Afiando o serrote

Certo dia estava um senhor junto do seu neto, que olhava com olhos curiosos os afazeres do avô. O senhor estava cortando madeiras fazendo uso de um serrote e, ao perceber que a ferramenta não estava desempenhando sua função a contento, parou de cortar e pôs-se a afiá-la.

Foi então à sua garagem buscar uma lima triangular. Aqui talvez caiba explicar ao douto leitor algo que o menino não sabia aquela altura. Diferentemente do modo como se afia uma faca, que tem a lâmina reta, para se afiar um serrote usamos uma lima triangular para moldar novamente os dentes do serrote. Para isso é necessário passar a lima em todos os dentes, um por um, para que eles fiquem pontiagudos, pois à medida que o serrote é usado, seus dentes ficam arredondados.

Olhando aquela atividade que, aos olhos de um garoto, parecia demorada e entendiante, o neto disse ao seu avô:

- Nossa, é preciso muita paciência para fazer isso ai.

De pronto o avô respondeu, do alto da sabedoria que a idade lhe concedeu:

- Meu filho, é preciso paciência para tudo nesta vida.

Tal evento ficou marcado na cabeça do menino, que, ao crescer, jamais esqueceu aquela lição que brotou de momento, advinda das verdades da vida. Foi um momento onde o fato real, que não havia sido percebido ainda, tornou-se evidente e mudou todo o futuro do discípulo.

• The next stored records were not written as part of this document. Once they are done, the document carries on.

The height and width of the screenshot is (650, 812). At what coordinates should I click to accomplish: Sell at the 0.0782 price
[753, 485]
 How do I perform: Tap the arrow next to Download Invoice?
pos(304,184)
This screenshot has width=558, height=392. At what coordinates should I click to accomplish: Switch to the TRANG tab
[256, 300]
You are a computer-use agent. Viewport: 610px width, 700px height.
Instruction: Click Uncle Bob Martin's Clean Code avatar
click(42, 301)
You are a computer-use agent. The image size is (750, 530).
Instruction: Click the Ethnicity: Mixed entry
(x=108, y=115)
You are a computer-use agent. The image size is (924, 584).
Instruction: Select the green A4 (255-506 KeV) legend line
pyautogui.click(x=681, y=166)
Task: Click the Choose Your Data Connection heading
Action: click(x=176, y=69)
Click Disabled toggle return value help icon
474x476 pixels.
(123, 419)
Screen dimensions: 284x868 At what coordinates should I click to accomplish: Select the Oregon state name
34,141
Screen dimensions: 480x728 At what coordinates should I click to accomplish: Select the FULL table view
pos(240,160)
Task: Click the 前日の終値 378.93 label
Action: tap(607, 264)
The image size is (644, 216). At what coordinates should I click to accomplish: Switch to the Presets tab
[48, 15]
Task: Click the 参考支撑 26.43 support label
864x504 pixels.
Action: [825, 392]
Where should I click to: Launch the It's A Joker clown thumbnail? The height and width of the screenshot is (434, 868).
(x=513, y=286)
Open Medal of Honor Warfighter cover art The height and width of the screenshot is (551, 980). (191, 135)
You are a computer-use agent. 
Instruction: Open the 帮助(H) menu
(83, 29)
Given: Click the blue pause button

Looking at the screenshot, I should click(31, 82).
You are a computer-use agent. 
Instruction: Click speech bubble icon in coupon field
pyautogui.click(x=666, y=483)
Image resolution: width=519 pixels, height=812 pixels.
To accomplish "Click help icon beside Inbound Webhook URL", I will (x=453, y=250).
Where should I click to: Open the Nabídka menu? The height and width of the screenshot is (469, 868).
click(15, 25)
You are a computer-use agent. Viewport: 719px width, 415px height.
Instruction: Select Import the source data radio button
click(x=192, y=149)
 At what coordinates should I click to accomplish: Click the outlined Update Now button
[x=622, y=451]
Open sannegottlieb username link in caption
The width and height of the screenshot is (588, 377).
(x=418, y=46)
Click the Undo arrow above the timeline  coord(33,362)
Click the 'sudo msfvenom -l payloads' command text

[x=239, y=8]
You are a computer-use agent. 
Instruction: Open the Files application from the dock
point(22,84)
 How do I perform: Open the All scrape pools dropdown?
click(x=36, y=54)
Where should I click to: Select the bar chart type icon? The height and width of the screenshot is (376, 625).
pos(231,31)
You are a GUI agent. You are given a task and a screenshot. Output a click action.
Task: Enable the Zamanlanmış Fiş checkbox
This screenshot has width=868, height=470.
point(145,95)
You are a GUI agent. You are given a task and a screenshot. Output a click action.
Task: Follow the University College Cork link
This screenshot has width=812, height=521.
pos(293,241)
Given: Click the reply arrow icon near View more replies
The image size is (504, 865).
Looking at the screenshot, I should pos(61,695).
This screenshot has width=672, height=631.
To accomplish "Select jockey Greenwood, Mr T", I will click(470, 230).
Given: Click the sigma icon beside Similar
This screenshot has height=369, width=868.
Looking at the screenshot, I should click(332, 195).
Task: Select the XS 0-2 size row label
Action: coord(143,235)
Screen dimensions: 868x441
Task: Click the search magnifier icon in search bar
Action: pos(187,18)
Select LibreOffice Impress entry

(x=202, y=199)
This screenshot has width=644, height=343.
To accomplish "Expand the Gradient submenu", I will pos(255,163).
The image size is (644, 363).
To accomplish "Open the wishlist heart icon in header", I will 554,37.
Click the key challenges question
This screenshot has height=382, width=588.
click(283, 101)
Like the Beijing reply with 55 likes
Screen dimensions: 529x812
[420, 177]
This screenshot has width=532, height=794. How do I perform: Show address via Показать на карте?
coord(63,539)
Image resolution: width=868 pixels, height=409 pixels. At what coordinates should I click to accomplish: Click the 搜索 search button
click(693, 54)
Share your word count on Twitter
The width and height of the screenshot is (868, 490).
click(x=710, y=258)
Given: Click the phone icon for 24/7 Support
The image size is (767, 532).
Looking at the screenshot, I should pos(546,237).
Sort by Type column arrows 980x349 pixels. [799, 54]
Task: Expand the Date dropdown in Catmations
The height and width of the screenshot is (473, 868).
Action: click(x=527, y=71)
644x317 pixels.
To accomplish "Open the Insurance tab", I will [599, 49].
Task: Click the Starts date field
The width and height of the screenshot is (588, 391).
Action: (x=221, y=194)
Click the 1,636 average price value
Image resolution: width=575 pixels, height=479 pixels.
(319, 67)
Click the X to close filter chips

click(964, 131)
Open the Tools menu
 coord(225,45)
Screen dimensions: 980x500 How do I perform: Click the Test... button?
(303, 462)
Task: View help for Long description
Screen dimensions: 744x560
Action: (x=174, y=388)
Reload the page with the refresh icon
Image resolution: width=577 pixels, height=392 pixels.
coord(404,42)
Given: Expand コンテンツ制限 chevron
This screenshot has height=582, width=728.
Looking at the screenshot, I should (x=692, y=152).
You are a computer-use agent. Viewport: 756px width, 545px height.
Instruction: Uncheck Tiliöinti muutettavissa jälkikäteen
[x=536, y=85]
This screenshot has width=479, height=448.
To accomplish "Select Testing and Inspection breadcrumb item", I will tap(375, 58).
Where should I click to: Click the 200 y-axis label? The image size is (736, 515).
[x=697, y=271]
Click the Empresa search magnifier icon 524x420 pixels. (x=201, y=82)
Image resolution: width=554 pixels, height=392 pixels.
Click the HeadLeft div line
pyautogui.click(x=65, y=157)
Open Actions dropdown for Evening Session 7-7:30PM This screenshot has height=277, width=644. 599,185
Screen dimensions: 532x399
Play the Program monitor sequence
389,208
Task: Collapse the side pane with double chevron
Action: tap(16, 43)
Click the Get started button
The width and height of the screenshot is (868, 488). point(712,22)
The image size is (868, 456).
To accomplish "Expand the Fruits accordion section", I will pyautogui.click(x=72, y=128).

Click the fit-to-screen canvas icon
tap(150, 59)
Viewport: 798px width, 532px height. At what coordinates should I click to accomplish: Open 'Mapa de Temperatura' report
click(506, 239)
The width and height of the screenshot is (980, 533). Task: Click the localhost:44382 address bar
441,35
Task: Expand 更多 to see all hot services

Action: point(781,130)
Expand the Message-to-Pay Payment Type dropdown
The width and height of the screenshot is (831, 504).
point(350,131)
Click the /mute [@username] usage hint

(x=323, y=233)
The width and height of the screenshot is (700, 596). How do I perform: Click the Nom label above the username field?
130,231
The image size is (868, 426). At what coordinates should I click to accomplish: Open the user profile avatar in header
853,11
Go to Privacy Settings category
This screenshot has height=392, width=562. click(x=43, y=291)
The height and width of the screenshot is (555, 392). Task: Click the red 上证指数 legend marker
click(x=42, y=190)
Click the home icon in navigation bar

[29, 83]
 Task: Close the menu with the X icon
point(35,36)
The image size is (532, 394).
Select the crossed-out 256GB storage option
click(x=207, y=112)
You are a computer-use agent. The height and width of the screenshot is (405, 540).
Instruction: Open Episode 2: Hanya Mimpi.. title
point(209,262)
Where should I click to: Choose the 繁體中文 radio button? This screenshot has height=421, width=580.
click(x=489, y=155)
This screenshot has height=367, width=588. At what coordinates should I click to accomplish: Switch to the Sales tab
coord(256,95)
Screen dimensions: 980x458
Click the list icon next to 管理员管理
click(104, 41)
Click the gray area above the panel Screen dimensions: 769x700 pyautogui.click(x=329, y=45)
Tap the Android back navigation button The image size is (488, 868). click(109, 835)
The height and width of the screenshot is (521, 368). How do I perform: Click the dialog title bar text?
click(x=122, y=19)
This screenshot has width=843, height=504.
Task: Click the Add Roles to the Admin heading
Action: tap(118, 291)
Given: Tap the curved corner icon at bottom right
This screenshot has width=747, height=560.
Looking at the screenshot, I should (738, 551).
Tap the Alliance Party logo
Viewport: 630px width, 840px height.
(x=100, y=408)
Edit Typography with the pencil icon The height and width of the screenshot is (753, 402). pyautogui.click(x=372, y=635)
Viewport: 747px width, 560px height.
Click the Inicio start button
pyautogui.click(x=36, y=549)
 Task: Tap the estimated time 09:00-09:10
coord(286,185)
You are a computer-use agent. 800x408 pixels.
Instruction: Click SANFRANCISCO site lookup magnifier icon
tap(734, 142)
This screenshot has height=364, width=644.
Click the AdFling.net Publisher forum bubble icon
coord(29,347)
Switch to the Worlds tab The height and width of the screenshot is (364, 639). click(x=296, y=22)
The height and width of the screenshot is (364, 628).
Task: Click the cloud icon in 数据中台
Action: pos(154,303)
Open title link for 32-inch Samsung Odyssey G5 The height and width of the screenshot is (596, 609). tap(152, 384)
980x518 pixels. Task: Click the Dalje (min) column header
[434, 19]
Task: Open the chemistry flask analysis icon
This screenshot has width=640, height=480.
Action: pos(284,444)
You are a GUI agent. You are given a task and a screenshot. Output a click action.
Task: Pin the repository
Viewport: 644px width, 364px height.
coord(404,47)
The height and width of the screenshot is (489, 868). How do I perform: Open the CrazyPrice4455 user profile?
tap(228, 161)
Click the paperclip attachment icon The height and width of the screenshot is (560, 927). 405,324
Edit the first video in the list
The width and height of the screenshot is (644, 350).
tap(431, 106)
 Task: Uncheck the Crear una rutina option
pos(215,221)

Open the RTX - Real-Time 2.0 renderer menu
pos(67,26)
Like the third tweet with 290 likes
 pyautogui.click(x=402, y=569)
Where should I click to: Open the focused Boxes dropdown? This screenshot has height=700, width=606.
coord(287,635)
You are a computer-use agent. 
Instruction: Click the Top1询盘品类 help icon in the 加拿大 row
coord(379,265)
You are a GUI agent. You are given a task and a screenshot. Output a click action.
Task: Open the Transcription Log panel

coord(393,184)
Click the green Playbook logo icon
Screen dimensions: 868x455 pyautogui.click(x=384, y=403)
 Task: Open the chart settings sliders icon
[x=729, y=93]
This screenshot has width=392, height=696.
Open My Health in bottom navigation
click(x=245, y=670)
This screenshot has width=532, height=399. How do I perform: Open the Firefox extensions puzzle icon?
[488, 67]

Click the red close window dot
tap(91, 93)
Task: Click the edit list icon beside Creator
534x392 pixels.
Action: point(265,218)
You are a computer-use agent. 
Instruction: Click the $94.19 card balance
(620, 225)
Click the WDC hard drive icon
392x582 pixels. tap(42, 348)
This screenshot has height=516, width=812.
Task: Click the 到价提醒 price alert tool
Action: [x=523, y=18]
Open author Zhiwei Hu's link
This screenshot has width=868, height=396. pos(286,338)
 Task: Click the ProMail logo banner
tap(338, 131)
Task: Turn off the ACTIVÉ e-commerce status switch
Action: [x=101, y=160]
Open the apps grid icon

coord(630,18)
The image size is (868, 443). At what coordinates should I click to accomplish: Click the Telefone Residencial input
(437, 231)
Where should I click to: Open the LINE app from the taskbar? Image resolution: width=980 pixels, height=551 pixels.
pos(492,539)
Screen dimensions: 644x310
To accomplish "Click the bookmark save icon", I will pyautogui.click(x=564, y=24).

Em um mundo onde um evento que demanda mais que um dia para ser concluído já é considerado demorado, aquele menino pode perceber a impaciência dos tempos modernos e tentou, com muita limitação e pouco sucesso, aplicar à sua vida o ensinamento do avô. Ao final aquela pequena paciência que, aliás, não era sua de origem, permitiu-lhe sair um pouco da loucura reinante e entender que se o resultado demora 20 anos, ainda assim, sob algum aspecto, pode também ser este prazo considerado curto.

O filósofo Roger Scruton, que eu conheci recentemente (conheci por suas entrevistas, visto que ele mora na a uns 5.000 Km da minha casa) disse que a arte consegue, de certa forma, redimir os nossas tristezas e feiuras ao transformá-las em algo belo. O menino da história sou eu e o avô é o senhor Luiz Alves da Costa, falecido na última semana, sendo ela uma humilde tentativa de transformar em arte e consolação, para mim e para quem mais ler, a morte de um ente querido de tamanha importância que, caso não tivesse existido, não existiria este também, além de prestar homenagem à uma pessoa que, apesar dos seus defeitos, fez muito mais que eu com muito menos do que eu tenho.

Um abraço a todos.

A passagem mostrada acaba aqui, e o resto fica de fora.